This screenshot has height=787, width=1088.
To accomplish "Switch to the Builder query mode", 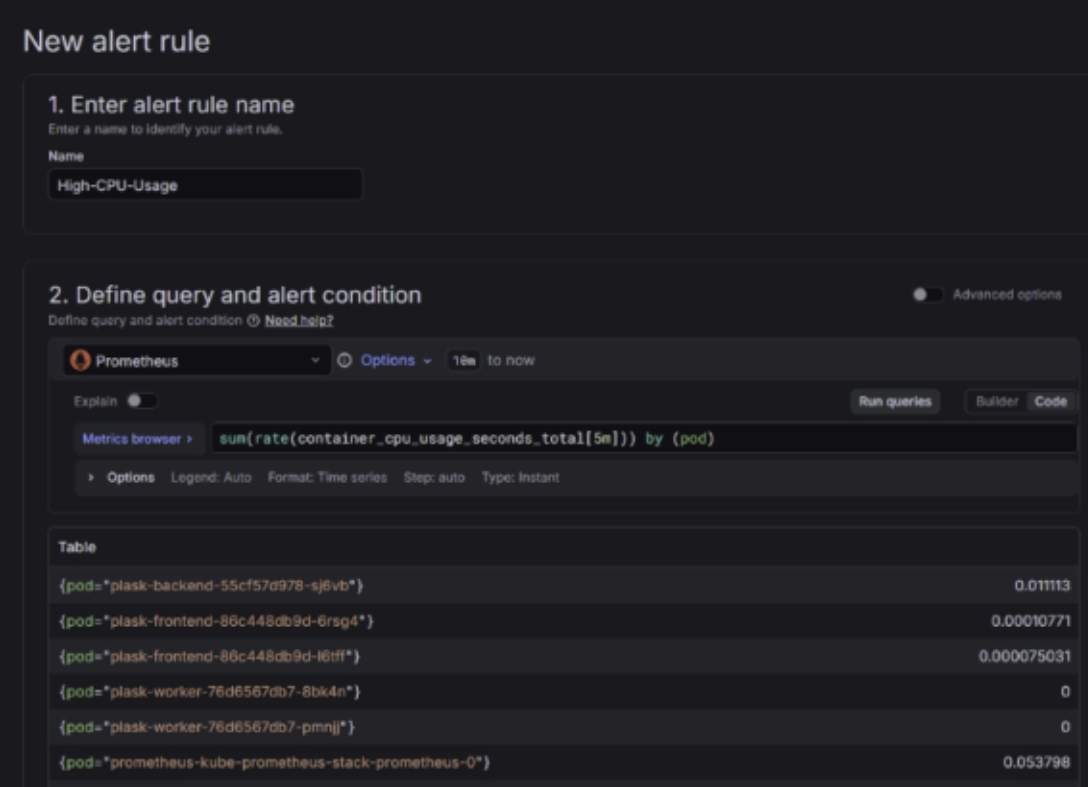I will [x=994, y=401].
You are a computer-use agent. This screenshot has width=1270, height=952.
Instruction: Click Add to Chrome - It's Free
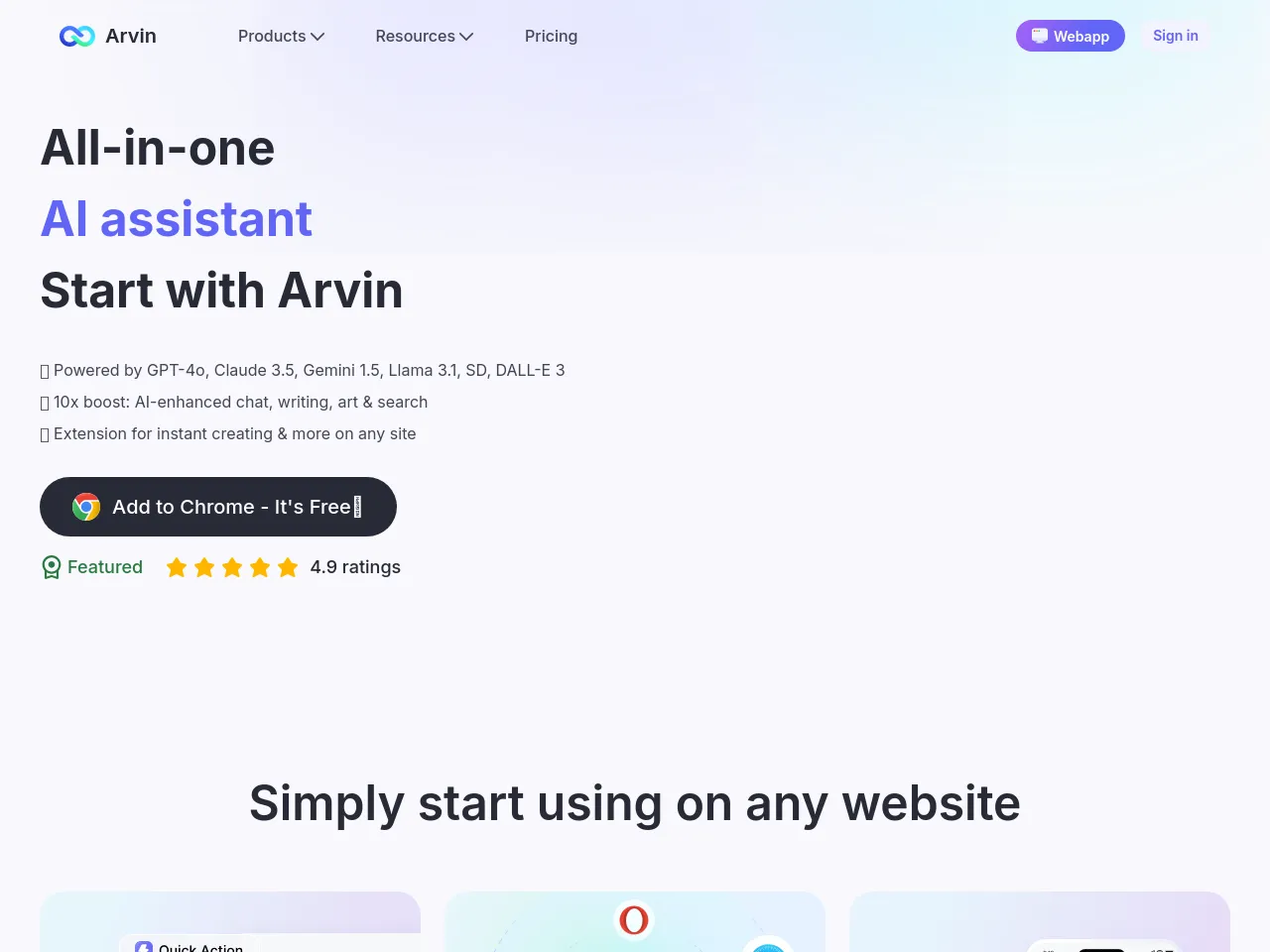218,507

+++

## Exercise requirements
Find the string "width" in the entries above and return each line that holds it.

## Output of the exercise
This screenshot has height=787, width=1088.
You are a computer-use agent. This screenshot has width=1270, height=952.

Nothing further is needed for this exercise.